Mgr Kamil Kozyra/ 26.09.2023 r.

Opublikowano

Nieznajomość prawa szkodzi. Czyli wyrok NSA z dnia 13 czerwca 2023 r., II GSK 302/20 w sprawie ustalenia opłaty podwyższonej za wydobywanie kopaliny bez wymaganej koncesji (nielegalne wydobycie).

https://www.pexels.com/pl-pl/zdjecie/zblizenie-zdjecia-drewnianego-mloteczka-5668481/

W ostatnim czasie na naszej stronie internetowej pojawiło się kilka publikacji dotykających kwestii tzw. nielegalnego wydobycia. Uzupełnieniem przepisów ustawy p.g.g., na które powoływaliśmy się w publikacjach jest oczywiście utrwalone orzecznictwo, w tym głównie Naczelnego Sądu Administracyjnego. Trafnie materię tą wyjaśnia dość „świeży” wyrok Naczelnego Sądu Administracyjnego z dnia 13 czerwca 2023 r. wydany w sprawie o sygn. akt II GSK 302/20 (LEX nr 3581892). Postępowanie toczyło się na skutek skargi kasacyjnej właścicieli nieruchomości od wyroku Wojewódzkiego Sądu Administracyjnego w Gliwicach z dnia 2 września 2019 r., sygn. akt III SA/Gl 593/19, w sprawie ich skargi na decyzję Prezesa Wyższego Urzędu Górniczego z dnia 1 kwietnia 2019 r. w przedmiocie ustalenia opłaty podwyższonej za wydobywanie kopaliny bez wymaganej koncesji.

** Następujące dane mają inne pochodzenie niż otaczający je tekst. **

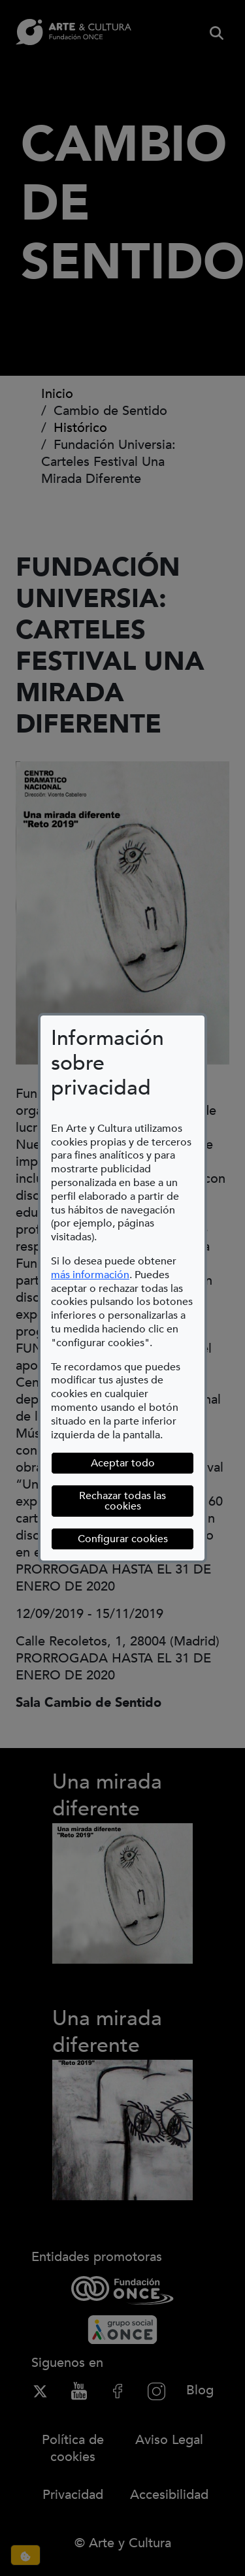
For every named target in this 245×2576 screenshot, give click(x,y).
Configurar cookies (136, 1538)
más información (90, 1275)
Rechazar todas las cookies (122, 1501)
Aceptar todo (123, 1463)
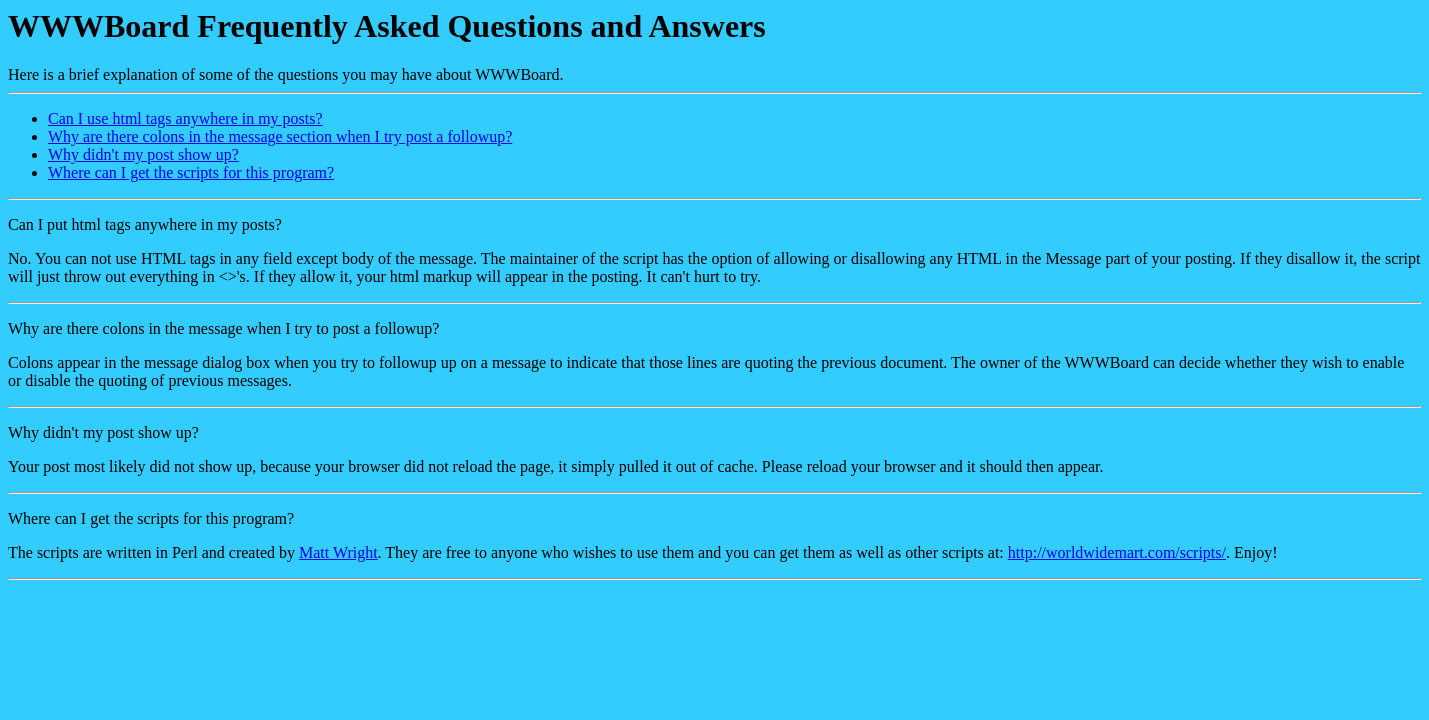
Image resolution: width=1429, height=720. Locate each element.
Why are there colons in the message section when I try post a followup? (280, 136)
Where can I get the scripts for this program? (191, 172)
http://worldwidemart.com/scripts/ (1117, 552)
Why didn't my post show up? (143, 154)
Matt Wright (338, 552)
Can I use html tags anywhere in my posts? (185, 118)
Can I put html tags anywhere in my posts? (145, 224)
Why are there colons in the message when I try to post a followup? (223, 328)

Stan faktyczny przedmiotowej sprawy przedstawia się następująco. W 2006 r. skarżący kupili działkę, która miała zapewnić dojazd do budowanych przez nich stawów hodowlanych. Od 2008 r. pogłębiali przejazd, a uzyskany materiał wykorzystali do niwelacji innych swoich nieruchomości. W decyzjach uzyskanych na budowę stawów nie było wytycznych, co zrobić z uzyskaną ziemią. Skarżący wskazywali, że nie prowadzili działalności gospodarczej w zakresie wydobywania kopalin, jak również, iż od żadnego z organów nie uzyskali informacji, że potrzebne jest uzyskanie koncesji lub opłacenie jakichkolwiek dodatkowych opłat administracyjnych. 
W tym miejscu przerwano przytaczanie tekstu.